*** Opening of Page excerpt ***
Answer to Last Weeks Case
A 42 year old female is admitted with ARDS and a pleural POCUS is performed. Due to difficulties identifying lung sliding, M-mode was used to evaluate for pneumothorax. Based on this image, does the patient have a pneumothorax? What is the 2D ultrasound image correlate of the vertical areas as shown by the arrows?
As the majority of you POCUS pros voted, this M mode is NOT consistent with pneumothorax. The vertical blurred areas marked by the yellow arrows are what lung pulse looks like on M mode. It is however important to differentiate this from intermittent movement of the probe or the patient’s entire chest. You can confirm this by carefully looking at the near field of the M mode. The areas above the blurry vertical line (i.e. near field to the “lung pulse”) shows horizontal lines throughout the recording, not interrupted by blurring. This tells us that this movement artifact was caused by the pleural movement and not the chest wall or probe itself.
In the same patient the following images were obtained on the contralateral side. What is the volume of fluid that you would estimate in this pleural effusion? What considerations must you make when measuring and estimating the volume?
*** Close of Page excerpt ***
## Problem to work on
Continue the POCUS case discussion on lung ultrasound from the end of its last sentence.
*** Opening of Source material ***
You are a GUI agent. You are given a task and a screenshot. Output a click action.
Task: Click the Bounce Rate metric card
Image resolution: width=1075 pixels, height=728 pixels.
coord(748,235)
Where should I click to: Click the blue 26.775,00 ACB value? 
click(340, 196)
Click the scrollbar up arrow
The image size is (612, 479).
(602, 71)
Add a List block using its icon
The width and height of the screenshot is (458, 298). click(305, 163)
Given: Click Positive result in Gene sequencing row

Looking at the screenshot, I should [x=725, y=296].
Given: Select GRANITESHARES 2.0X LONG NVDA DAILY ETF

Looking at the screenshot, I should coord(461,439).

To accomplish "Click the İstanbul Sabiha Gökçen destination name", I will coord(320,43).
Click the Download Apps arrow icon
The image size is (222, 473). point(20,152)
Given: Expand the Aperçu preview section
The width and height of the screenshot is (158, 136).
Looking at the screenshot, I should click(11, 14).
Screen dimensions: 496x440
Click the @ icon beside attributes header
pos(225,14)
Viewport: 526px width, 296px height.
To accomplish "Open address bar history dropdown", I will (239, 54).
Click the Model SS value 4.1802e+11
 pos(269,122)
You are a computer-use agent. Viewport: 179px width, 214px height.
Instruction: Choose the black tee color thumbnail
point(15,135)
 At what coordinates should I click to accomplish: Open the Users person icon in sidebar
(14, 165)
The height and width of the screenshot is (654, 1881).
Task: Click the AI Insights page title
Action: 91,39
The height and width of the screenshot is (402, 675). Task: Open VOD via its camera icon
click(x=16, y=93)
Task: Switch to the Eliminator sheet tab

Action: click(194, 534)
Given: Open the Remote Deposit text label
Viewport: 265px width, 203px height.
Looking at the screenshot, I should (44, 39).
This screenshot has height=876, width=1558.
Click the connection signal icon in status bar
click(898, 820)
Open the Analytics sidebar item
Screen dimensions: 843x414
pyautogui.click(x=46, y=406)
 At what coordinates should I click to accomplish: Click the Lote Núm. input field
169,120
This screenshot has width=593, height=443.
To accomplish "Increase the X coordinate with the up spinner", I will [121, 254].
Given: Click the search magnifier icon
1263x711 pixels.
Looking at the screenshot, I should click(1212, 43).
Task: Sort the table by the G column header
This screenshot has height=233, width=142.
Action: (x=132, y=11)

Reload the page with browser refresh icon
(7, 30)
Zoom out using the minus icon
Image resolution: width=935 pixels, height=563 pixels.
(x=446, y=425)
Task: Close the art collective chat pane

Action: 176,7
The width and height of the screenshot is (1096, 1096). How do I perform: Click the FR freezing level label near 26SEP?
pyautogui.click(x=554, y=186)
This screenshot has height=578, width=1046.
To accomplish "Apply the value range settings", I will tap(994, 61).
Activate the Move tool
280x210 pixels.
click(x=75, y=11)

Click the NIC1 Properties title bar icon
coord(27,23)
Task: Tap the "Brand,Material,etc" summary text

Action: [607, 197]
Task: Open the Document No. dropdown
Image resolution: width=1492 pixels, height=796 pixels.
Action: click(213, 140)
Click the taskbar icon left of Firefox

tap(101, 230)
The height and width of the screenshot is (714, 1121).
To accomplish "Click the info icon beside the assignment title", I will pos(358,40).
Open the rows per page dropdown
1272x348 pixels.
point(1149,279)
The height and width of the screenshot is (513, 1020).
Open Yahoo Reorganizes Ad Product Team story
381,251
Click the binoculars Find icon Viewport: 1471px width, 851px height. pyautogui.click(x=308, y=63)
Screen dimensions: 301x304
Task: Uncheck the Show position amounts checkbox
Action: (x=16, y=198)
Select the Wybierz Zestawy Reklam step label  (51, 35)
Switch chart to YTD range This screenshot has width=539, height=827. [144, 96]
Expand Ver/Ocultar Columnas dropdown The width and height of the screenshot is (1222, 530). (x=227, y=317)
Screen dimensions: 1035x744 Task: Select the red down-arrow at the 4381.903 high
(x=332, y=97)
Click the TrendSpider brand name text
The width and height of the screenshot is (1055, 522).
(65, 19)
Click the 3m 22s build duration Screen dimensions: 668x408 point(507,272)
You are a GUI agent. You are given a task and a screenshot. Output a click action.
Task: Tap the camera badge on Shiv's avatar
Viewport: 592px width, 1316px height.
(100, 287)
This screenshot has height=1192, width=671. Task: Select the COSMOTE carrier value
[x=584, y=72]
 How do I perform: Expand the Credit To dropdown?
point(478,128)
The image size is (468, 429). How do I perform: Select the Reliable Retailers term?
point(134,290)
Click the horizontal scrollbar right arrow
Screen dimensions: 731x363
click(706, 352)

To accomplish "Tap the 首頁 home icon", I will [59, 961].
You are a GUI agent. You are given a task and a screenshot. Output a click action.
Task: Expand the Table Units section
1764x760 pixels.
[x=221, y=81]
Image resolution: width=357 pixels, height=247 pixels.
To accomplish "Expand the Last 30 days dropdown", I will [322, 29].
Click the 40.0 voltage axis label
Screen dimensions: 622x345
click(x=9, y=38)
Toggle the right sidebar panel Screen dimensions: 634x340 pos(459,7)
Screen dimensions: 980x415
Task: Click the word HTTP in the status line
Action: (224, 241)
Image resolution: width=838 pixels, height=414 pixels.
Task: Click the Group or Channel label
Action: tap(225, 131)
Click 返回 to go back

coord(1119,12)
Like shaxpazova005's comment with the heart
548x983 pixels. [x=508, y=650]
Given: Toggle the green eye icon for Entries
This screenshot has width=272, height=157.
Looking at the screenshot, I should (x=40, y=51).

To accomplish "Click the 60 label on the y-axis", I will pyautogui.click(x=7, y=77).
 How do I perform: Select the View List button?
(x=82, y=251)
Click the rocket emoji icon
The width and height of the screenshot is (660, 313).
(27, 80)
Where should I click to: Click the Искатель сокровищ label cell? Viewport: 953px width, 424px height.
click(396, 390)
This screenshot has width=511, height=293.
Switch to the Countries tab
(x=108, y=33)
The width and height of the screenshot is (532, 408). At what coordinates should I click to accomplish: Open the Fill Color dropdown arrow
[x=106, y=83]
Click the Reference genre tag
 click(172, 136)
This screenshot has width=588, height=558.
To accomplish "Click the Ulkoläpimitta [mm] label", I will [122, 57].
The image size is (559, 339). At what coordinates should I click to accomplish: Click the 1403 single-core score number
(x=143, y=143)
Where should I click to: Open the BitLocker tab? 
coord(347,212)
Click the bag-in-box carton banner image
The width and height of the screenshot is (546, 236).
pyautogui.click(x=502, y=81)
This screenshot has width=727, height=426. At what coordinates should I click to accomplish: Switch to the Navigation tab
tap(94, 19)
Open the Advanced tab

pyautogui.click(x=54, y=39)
*** Close of Source material ***
## Exercise result
Although usually it’s adequate to qualitatively assess pleural effusion size sometimes it’s nice to be able to estimate pleural effusion volume. Several equations exist but the simplest ones use one measurement multiplied factor to give us the volume in milliliters. The distance here is the maximal distance between the mid-height of the diaphragm and visceral pleura (base of lung). In a study by Usta, et al, this distance in millimeters multiplied by 16 gave an accurate volume of pleural effusion fluid in litres, which in this case would be 611mL. Importantly the patients were spontaneously breathing and in the sitting position. See the attached article by Brogi et al (2017), for a review of POCUS assessment of pleural effusions in ICU patients.
Answer to Last Weeks COTG
What is the valvular abnormality? What limitation of pulsed wave doppler does this abnormality and image expose? What is the cardiac output in this patient?
This apical five chamber view has the pulse wave doppler gate placed in the left ventricular outflow tract. Without any accompanying ECG signal you should first identify systole denoted by the sharp triangular shaped envelope which shows flow moving away from the probe (i.e. downwards from the baseline or in a negative direction). This can be used to calculate the patient’s stroke volume, by determining the area under the triangle (aka velocity time integral) which is then combined in an equation with the LVOT diameter and heart rate to calculate cardiac output. For those of you wondering how those clever POCUS people came up with 8.8L/min watch this 10 minute video that will take you through how to do that: https://westernsono.ca/screencasts/echo/stroke-volume-determination/
*hint without the knowledge of this patient’s LVOT diameter they used an average diameter of 2cm which makes the calculation simple!
Now let’s turn our attention to the spaces between each systolic phase where there are areas of grey artifact throughout the entire height of the velocity graph. There are two things to recognize here: 1) there is movement of blood in the LVOT during diastole and 2) it’s of HIGH velocity. In this situation this is due to aortic regurgitation and should prompt you to use colour doppler to interrogate the function of the valve. One of the fundamental limitations of pulsed-wave doppler is that it is limited in the velocity that it can accurately measure. When the blood velocity exceeds this limit aliasing occurs. The slow-motion clip below demonstrates the torrential aortic regurgitation in this patient.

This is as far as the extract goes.